*Work item*
Word for word, set down the lines from the one that contains "Image resolution: width=1186" through the final line of the data; no pictures belong in the copy.

Segment Open

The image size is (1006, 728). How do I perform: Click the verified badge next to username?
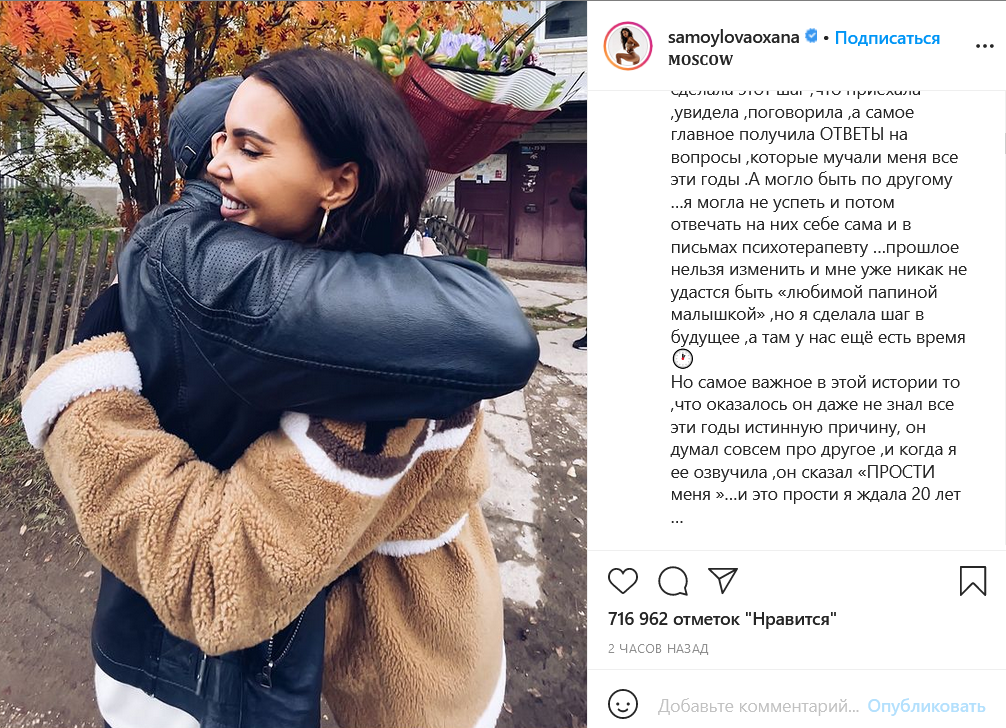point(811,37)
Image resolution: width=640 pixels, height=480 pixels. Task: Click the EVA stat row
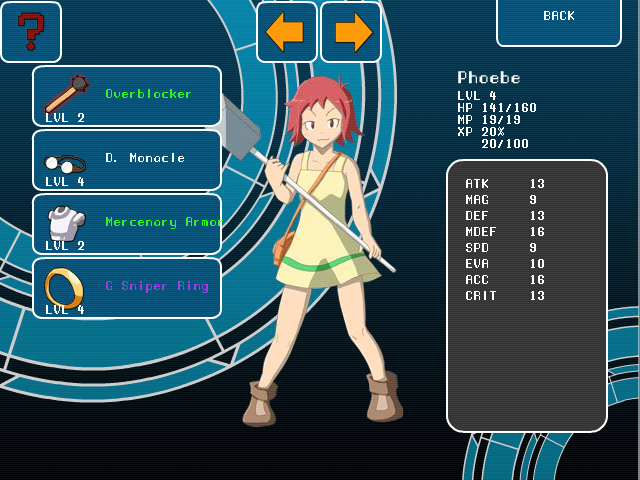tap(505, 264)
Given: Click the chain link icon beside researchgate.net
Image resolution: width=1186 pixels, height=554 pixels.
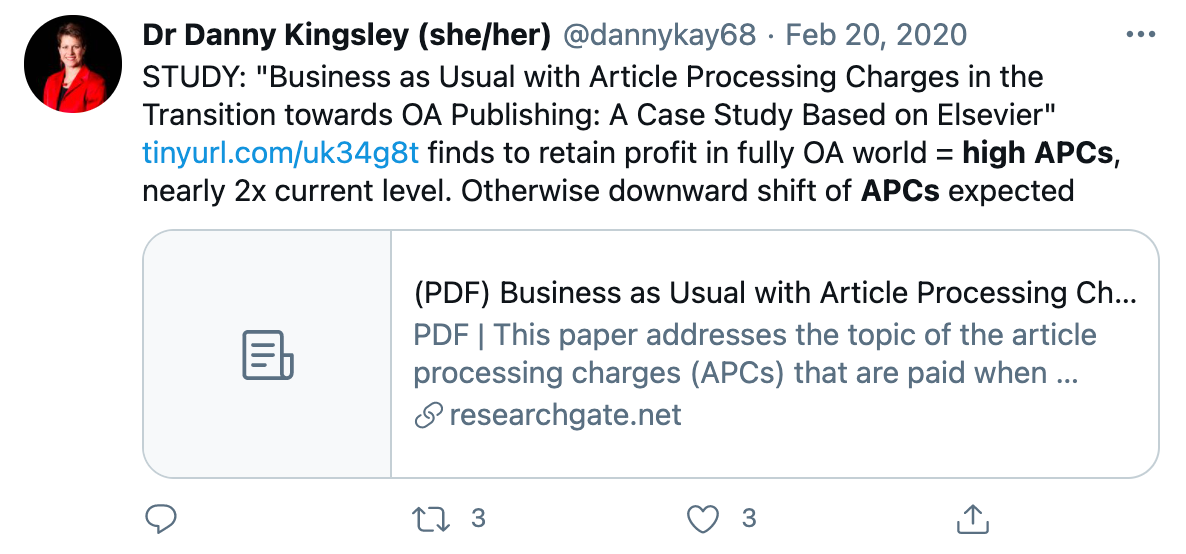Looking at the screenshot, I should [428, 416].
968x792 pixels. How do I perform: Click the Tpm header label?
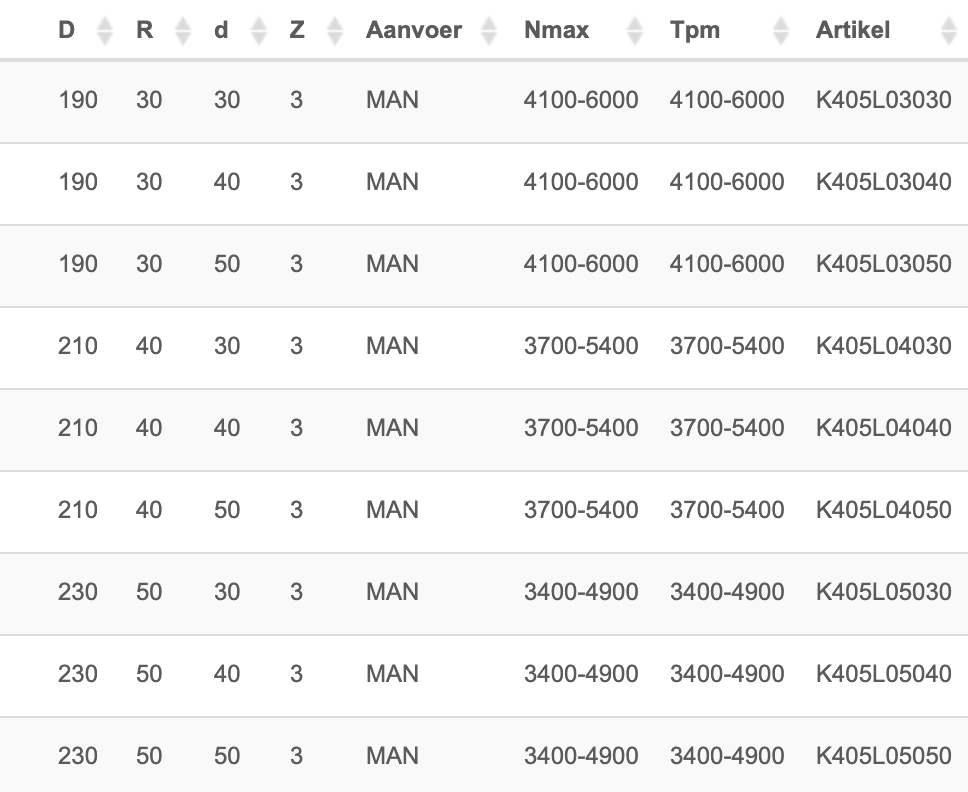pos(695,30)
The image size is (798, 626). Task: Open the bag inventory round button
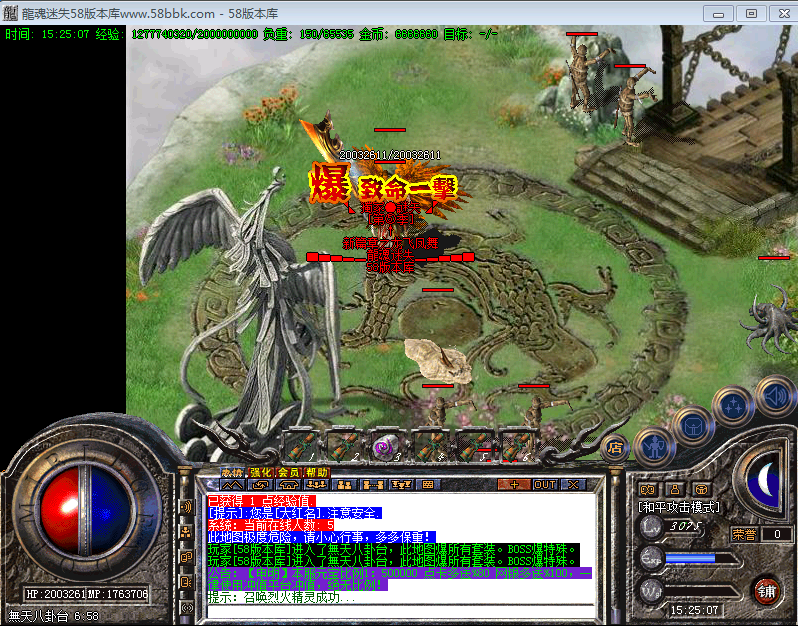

Segment Closed

*Solved problem*
Image resolution: width=1186 pixels, height=554 pixels.
Looking at the screenshot, I should [428, 416].
968x792 pixels. How do I perform: Click the Tpm header label?
pos(695,30)
The image size is (798, 626). Task: Open the bag inventory round button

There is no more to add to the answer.